■ **To do**:
A. Answer each question from the text on community and marriage, one answer per line, marked (i), (ii), and (iii) to match.
(i) About how many years ago was the writer a failure at relationship?
(ii) Which action step does the writer say stands out from the rest?
(iii) What subject did the writer study in grad school?
B. In the text on community and marriage, restate more briefly the paragraph that begins "You see, if you are like most of the people," keeping its main facts.
C. Resume the text on community and marriage, picking up right after its final sentence.

About 12 years ago, I was a dismal failure at relationship.
I had no idea what I was doing.
I just knew I wanted it to improve.
So, I worked at it.
And, over the years, I’ve tried just about everything to improve my relationship skills in order to get what I want.
But there’s one action step I took that stands out from the rest.
This one step is key if you really want to improve your marriage in 2015.
What is it?
Community.
That’s right.
Community has the power to help you go to the next level at double the speed.
Surrounding yourself with a bunch of “mirrors” (other people) will double your relationship result, period.
You see, if you are like most of the people that want to improve their relationship, you go to therapy, in private, then you go home put on a mask, and surround yourself with your friends who are also wearing masks.
It’s a total set up.
You come back to counseling a week later, only to be in another version of the same fight, the same drama, the same issue, only it’s a week later…
…And, then the months go by…. and then the years go by…
You keep hanging out with the same friends who are also stuck at a certain stage of relationship, which is like glue–keeping you from your relationship potential.
Eventually you settle in a land of mediocrity.
It’s easy to do because that’s what everyone else is doing–settling for a “just okay” marriage.
Ummmm……
Just okay?
This type of marriage is supposed to make you miserable over time.
But, once you have the courage to reach outside the privacy of your own mind, and your therapist’s office, and get some “real” friends who are willing to be authentic and grow, the whole program shifts.
For example, when I went to grad school to study myself (psychology), I was surrounded with people who were all talking about what was really going on—their very personal issues as they pertained to the material we were studying–the inner psychology of the human being.
It was like I’d been in the desert for years, starving of thirst and dying of hunger.
Then, I show up in an environment where everyone was being real, and it was like I found an oasis, water, fresh oxygen, food! Wow.
I could breathe again.
And guess what?

■ **Supplied information**:

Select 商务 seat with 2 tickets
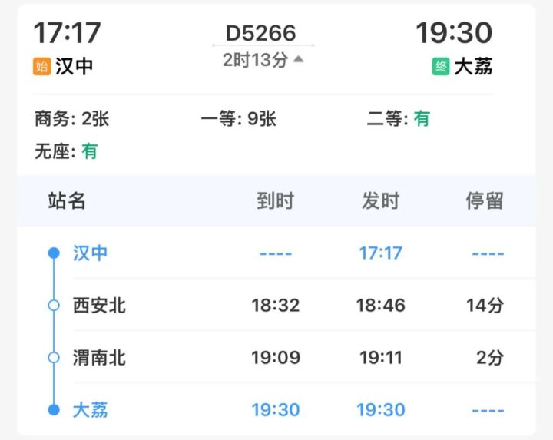Screen dimensions: 553x440 tap(72, 119)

■ **Answers by task**:
A.
(i) About 12 years ago.
(ii) Community.
(iii) Psychology.

B. Most people who want a better relationship go to therapy in private, then go home, put on a mask, and spend time with friends who are also wearing masks.

C.
Because I surrounded myself with people who were “working on themselves” I couldn’t help but do the same. We were all in the same boat, talking openly and honest about our insecuries, blocks, fears, frustrations.
I was home.
The hiding stopped.
But I wanted more.
So, I joined another community, and another, and another. All with like-minded/hearted people who were going after the same things–authenticity, truth, love, greater connection, and a place where we could relax and be ourselves, warts and all.
The communities I was a part of were so powerful, I grew at light-speed. I noticed how old friends were doing the same old things and I lost interest in them. I outgrew them.
I even noticed how some of my new friends were eventually getting a bit complacent in grad school. And because I joined 4 communities, I was blasting off to meet new people at the next level.
Why does this detail matter?
Because it allowed me to attract an even higher caliber, more conscious woman into my life, who later became my wife.
Because I kept growing, it put me in a position to meet a woman who was more developed.
Specifically, community allows us to see ourselves more clearly, which gives us an edge to getting what we want in life.
With ongoing feedback and reflection, we get to see where our blindspots are. We also get lifted up, and inspired by, people around us who are going for it.
Old friends (or a stuck partner) hold us back.
New friends who want what we want, push us forward.
You see, community is the fast track to get what you want.
So, if you want bigger results in 2015, join a tribe, a women’s circle, a men’s group, a training, a class, that are specifically about improving and enhancing your relationship skills.
Feels like too much work? Too scary?
Don’t worry…
I have a special virtual community already in place for you.
All you have to do is join.
But currently the doors are closed.
Right now, I’ve got an international founding group of people, just like you, who are this type of community.
They are hungry, they want what you want. They are saying “YES” to themselves in 2015 and stretching their comfort zones.
Because they said yes to community, they are placing guarantees in their own lives for bigger and better results next year.
You can be a part of this too when I re-open the doors for just a few days early in the year, so stay tuned.
Without community, you will simply not get what you want as quickly, if at all.
The choice is yours.
2 Comments
Scott
January 6, 2015Hi Jayson,
Just read this and it rang a bell for me. Wife and I have had trouble finding these communities around us, which seems odd as we live in the Los Angeles area! We have been to Circling weekends and loved it, but haven’t been able to maintain that level of community past the weekend. Definitely feel the lack in our lives and look forward to hearing what you have planned for the New Year!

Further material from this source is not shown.